Now, we acknowledge that there is lots of ugly, unhelpful rejectionist talk out there.... But Guterres' comments are deeply counterproductive. However much actual anti-Semites may hide behind anti-Zionism, it does not change the fact they remain distinct categories. There are many anti-Zionist or post-Zionist Jews who do not think Israel should "exist" as currently constituted, i.e. as a Jewish state. They are not anti-Semites, and they should not be written out of existence by the head of the United Nations.
And this is not merely a problem of the illegal occupation of the West Bank and siege of Gaza. As we've stated before: The unacknowledged fact is that Israel has been building apartheid both sides of the Green Line. Apartheid is inherent to the very architecture of the settlement infrastructure on the West Bank, complete with apartheid garbage dumps, while East Jerusalem now has apartheid parking lots. But within Israel, Jews are officially and institutionally favored over the Arabs who constitute some 20% of the population in terms of access to land, housing and employment.
The pending Negev development plan foresees apartheid housing developments, effected through forcible transfer of the local Bedouin population. Place names are being "Judaized" to erase the Arab past in Jerusalem and Tel Aviv. The demand that the Palestinian leadership officially recognize Israel as a "Jewish state" is mirrored in proposals by the ruling coalition to officially make Israel "Jewish first" and democratic second, and to change the Citizenship Law mandating fealty to a "Jewish state." The existing Citizenship Law already has apartheid elements where marriage rights are concerned, with new provisions being pushed for citizenship revocation of perceived disloyal elements. As with the original South African apartheid, there are criminal penalties for dissent against this system.
One can oppose all this without being an anti-Semite. Indeed, one must. And it means rejecting the idea of Israel as a "Jewish state," and supporting its transformation into a secular state wth equal rights for all its citizens—with no "first class" and "second class" citizenship. Or, eventually, a No State Solution: a decentralized Middle East federation of autonomous communities bound by principles of voluntary association.
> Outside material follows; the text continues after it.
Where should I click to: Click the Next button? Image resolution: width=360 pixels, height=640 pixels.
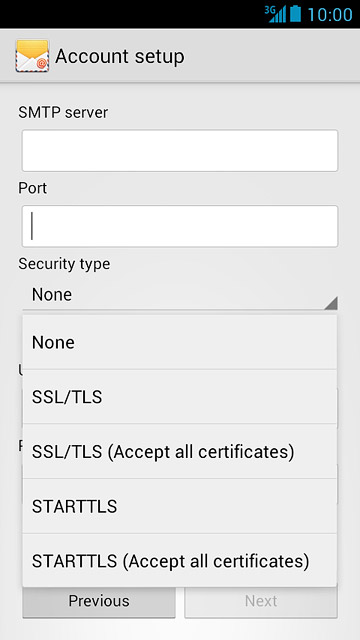click(261, 601)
And while Guterres also advocated establishment of a Palestinian state in his comments, he seems not have thought through the contradictions of his position. Israel is not playing by "exactly the same rules" as the rest of the world. It is defying the World Court and numerous UN resolutions. (And the fact that plenty of other regimes around the world, from the United States to Sudan, have similarly defied the UN and international justice does not let Israel off the hook.) This defiance is related to Israel's growing intransigence on allowing or recognizing a Palestinian state
There was similar confusion at the UN hearings on anti-Semitism two years ago. The air very badly needs to be cleared on this question. We recommend that Guterres spend some time reviewing the websites of the International Jewish Anti-Zionist Network, the One Democratic State Group, Jewish Voice for Peace, and (of course) New Jewish Resistance.
And finally, Guterres' requisite reference to the Holocaust as "the most heinous crime in the history of mankind." Establishing a hierarchy of the heinous is beyond a waste of time—it is pathological. History provides no shortage of crimes that rival the Holocaust—from the extermination of indigenous peoples in the Americas and in Africa, to the Middle Passage to the Armenian genocide to the Holodomor to the Porajmos. Portraying the extermination of the European Jews as uniquely or surpassingly heinous only plays into the hands of the denialists and revisionists. It certainly does nothing to build solidarity between Jews and survivors and victims of other genocides.
And despite Israel's own official denialism, the Palestinian Nakba certainly ranks as heinous, even if it stopped short of the "genocidal threshold." And this is a particularly critical point as Israel shows signs again of approaching such as threshold.
It is very late in the day for the UN secretary-general to be perpetrating such political and intellectual errors. It is especially up to progressive Jews around the world to correct His Excellency Guterres.